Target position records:
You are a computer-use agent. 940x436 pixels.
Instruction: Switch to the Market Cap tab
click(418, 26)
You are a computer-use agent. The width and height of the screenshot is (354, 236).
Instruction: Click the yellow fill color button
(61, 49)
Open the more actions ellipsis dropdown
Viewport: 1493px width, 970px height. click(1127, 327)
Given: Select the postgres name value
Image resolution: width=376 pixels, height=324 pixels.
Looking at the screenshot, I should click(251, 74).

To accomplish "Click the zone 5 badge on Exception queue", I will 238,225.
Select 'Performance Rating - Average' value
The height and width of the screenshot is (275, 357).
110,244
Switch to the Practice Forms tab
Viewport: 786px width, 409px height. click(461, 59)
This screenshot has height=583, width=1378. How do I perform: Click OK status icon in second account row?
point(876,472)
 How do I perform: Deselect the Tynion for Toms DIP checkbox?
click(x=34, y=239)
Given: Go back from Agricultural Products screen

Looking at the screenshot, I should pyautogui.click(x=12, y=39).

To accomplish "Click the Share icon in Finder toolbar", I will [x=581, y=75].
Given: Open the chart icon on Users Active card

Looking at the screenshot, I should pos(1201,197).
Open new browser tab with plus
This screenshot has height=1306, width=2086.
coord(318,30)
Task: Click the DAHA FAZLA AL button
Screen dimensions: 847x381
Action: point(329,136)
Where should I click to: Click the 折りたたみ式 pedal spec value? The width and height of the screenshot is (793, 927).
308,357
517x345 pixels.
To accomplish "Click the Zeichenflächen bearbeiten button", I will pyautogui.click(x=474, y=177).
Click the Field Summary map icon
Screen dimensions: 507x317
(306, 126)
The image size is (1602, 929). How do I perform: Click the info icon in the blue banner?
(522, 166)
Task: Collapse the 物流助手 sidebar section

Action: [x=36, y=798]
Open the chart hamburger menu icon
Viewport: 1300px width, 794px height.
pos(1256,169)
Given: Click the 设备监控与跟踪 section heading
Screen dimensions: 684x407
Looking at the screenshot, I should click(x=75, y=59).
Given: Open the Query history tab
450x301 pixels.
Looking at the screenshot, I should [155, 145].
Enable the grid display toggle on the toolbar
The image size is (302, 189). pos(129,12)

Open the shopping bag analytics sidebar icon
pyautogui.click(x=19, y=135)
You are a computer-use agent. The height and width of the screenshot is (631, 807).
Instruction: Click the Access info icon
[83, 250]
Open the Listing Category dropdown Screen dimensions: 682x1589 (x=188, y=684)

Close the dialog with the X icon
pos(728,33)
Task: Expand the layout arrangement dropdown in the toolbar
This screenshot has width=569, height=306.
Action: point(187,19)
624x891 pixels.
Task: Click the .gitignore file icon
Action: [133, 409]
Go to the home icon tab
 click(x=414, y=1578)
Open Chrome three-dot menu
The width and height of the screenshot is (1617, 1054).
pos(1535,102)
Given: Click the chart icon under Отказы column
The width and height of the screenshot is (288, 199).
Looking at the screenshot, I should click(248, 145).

Exercise: Update the records above by replacing every "Given:" with "Context:", leaving everything else unchanged.

Output for this exercise:
You are a computer-use agent. 940x436 pixels.
Instruction: Switch to the Market Cap tab
click(418, 26)
You are a computer-use agent. The width and height of the screenshot is (354, 236).
Instruction: Click the yellow fill color button
(61, 49)
Open the more actions ellipsis dropdown
Viewport: 1493px width, 970px height. click(1127, 327)
Context: Select the postgres name value
Image resolution: width=376 pixels, height=324 pixels.
Looking at the screenshot, I should click(251, 74).

To accomplish "Click the zone 5 badge on Exception queue", I will 238,225.
Select 'Performance Rating - Average' value
The height and width of the screenshot is (275, 357).
110,244
Switch to the Practice Forms tab
Viewport: 786px width, 409px height. click(461, 59)
This screenshot has height=583, width=1378. How do I perform: Click OK status icon in second account row?
point(876,472)
 How do I perform: Deselect the Tynion for Toms DIP checkbox?
click(x=34, y=239)
Context: Go back from Agricultural Products screen

Looking at the screenshot, I should pyautogui.click(x=12, y=39).

To accomplish "Click the Share icon in Finder toolbar", I will [x=581, y=75].
Context: Open the chart icon on Users Active card

Looking at the screenshot, I should pos(1201,197).
Open new browser tab with plus
This screenshot has height=1306, width=2086.
coord(318,30)
Task: Click the DAHA FAZLA AL button
Screen dimensions: 847x381
Action: point(329,136)
Where should I click to: Click the 折りたたみ式 pedal spec value? The width and height of the screenshot is (793, 927).
308,357
517x345 pixels.
To accomplish "Click the Zeichenflächen bearbeiten button", I will pyautogui.click(x=474, y=177).
Click the Field Summary map icon
Screen dimensions: 507x317
(306, 126)
The image size is (1602, 929). How do I perform: Click the info icon in the blue banner?
(522, 166)
Task: Collapse the 物流助手 sidebar section

Action: [x=36, y=798]
Open the chart hamburger menu icon
Viewport: 1300px width, 794px height.
pos(1256,169)
Context: Click the 设备监控与跟踪 section heading
Screen dimensions: 684x407
Looking at the screenshot, I should click(x=75, y=59).
Context: Open the Query history tab
450x301 pixels.
Looking at the screenshot, I should [155, 145].
Enable the grid display toggle on the toolbar
The image size is (302, 189). pos(129,12)

Open the shopping bag analytics sidebar icon
pyautogui.click(x=19, y=135)
You are a computer-use agent. The height and width of the screenshot is (631, 807).
Instruction: Click the Access info icon
[83, 250]
Open the Listing Category dropdown Screen dimensions: 682x1589 (x=188, y=684)

Close the dialog with the X icon
pos(728,33)
Task: Expand the layout arrangement dropdown in the toolbar
This screenshot has width=569, height=306.
Action: point(187,19)
624x891 pixels.
Task: Click the .gitignore file icon
Action: [133, 409]
Go to the home icon tab
 click(x=414, y=1578)
Open Chrome three-dot menu
The width and height of the screenshot is (1617, 1054).
pos(1535,102)
Context: Click the chart icon under Отказы column
The width and height of the screenshot is (288, 199).
Looking at the screenshot, I should click(248, 145).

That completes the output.